Items from a dataset:
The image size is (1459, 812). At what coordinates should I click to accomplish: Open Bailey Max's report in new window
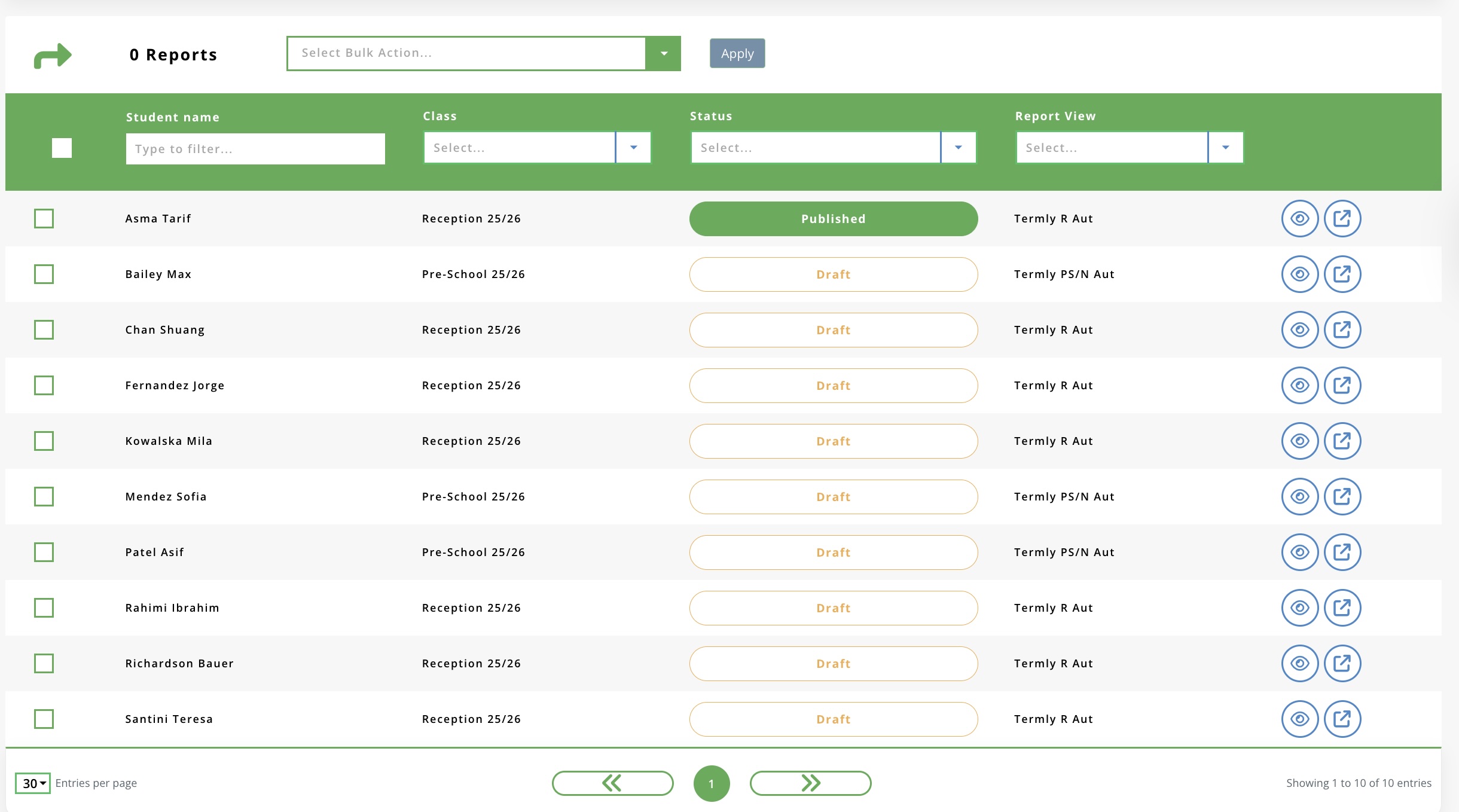click(1342, 274)
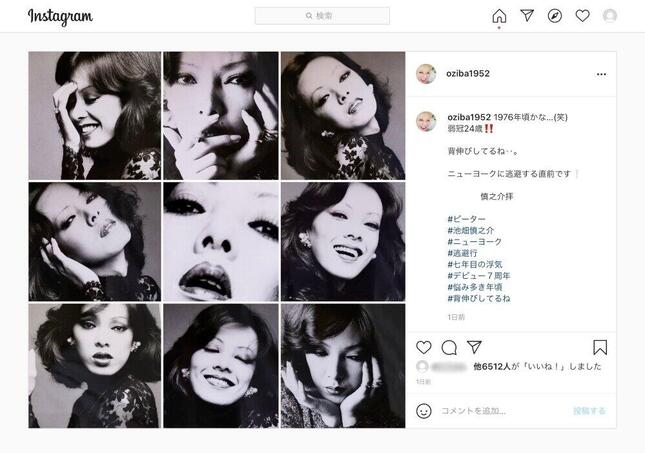
Task: Open the Instagram logo link
Action: [60, 16]
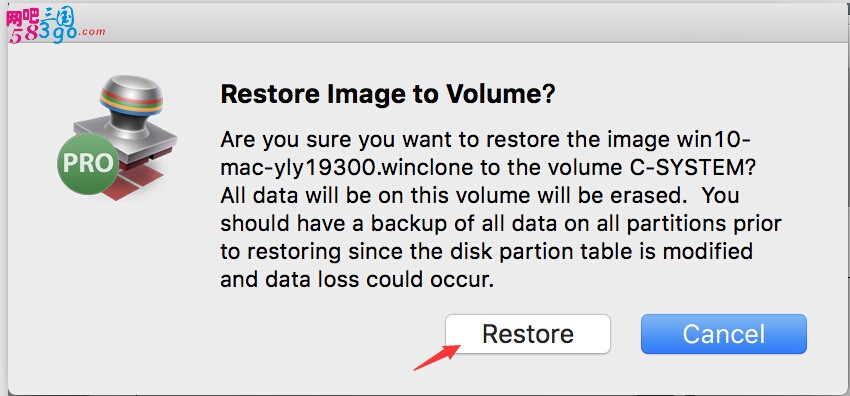Screen dimensions: 850x396
Task: Click the pink Chinese characters in watermark
Action: [22, 18]
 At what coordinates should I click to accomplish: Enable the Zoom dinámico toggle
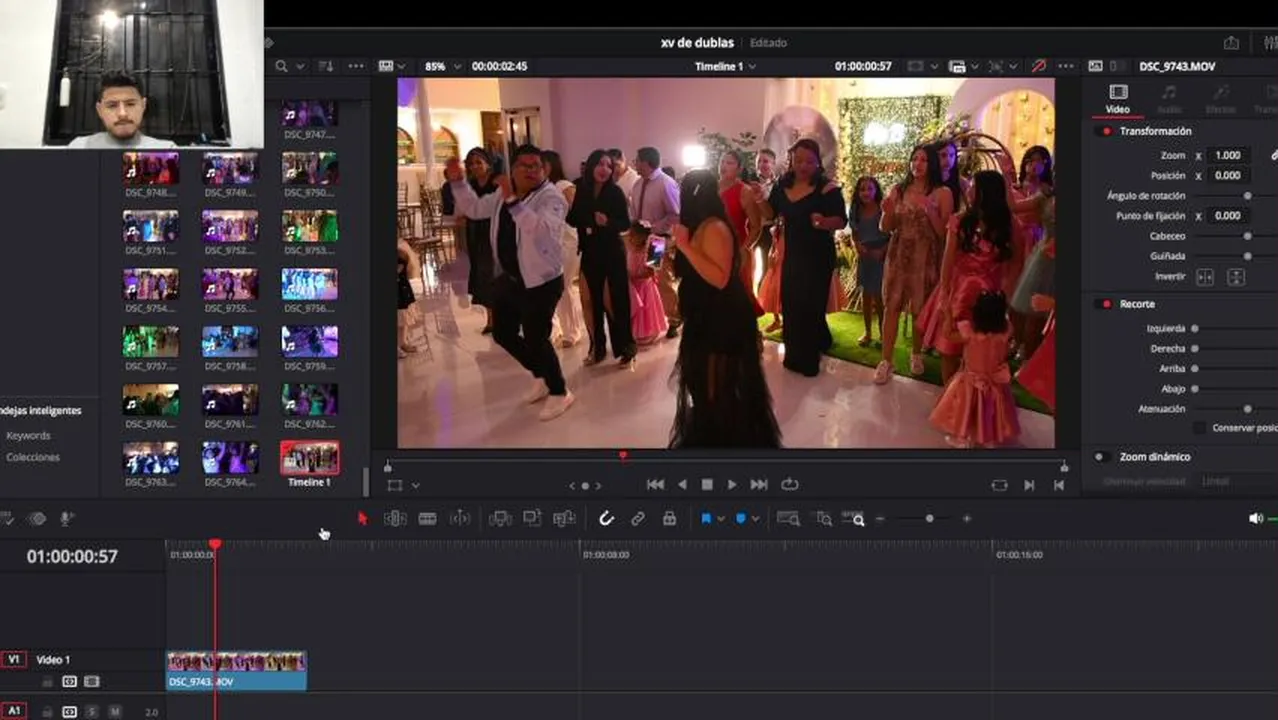(1100, 457)
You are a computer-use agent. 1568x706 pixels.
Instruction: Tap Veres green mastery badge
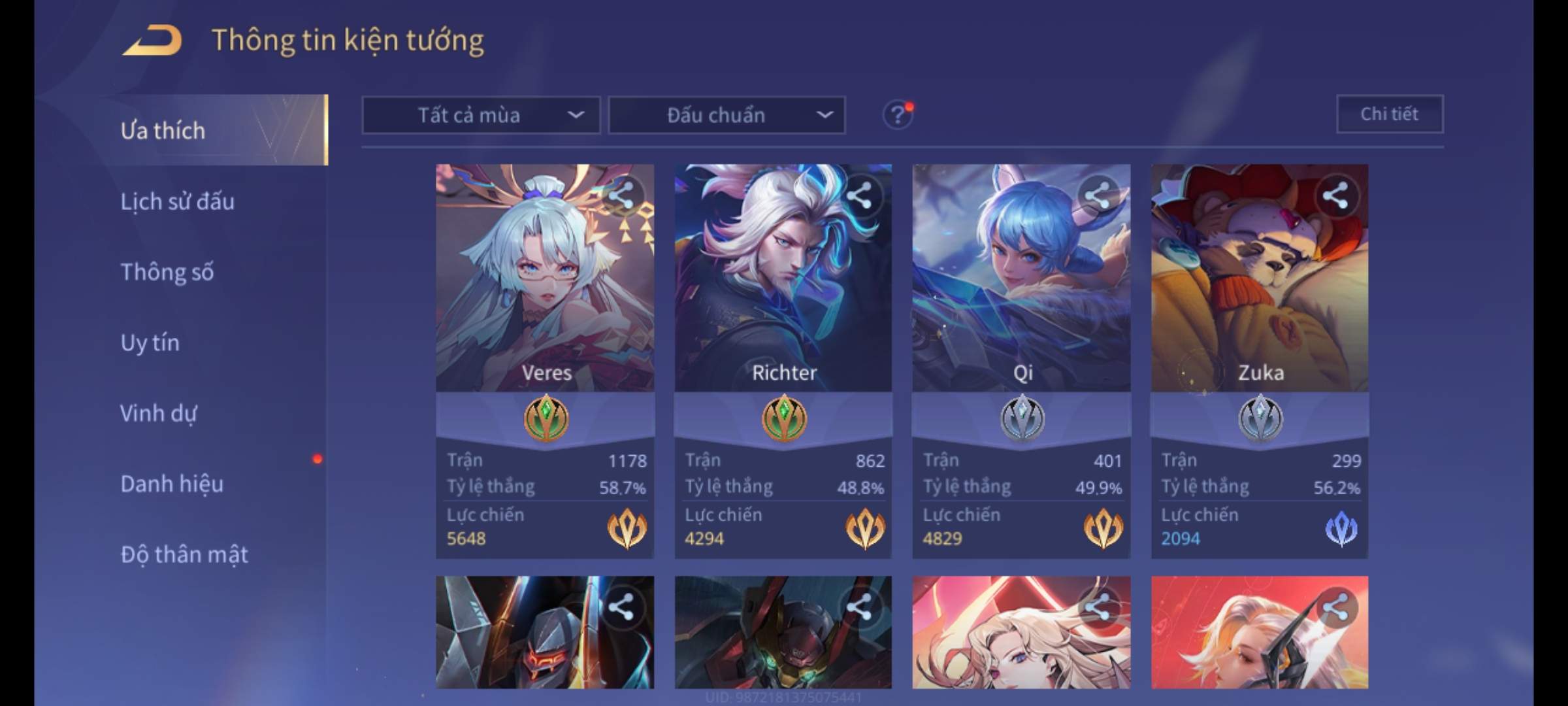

(Your goal): Put the lines from the one containing "At what coordinates should I click to accomplish: Enable" through the end of the records into a JSON list of strings, one string per line, skipping blank lines. Leave the pictures out.

(Task response):
[
  " At what coordinates should I click to accomplish: Enable the Zoom dinámico toggle",
  "(1100, 457)",
  "You are a computer-use agent. 1568x706 pixels.",
  "Instruction: Tap Veres green mastery badge"
]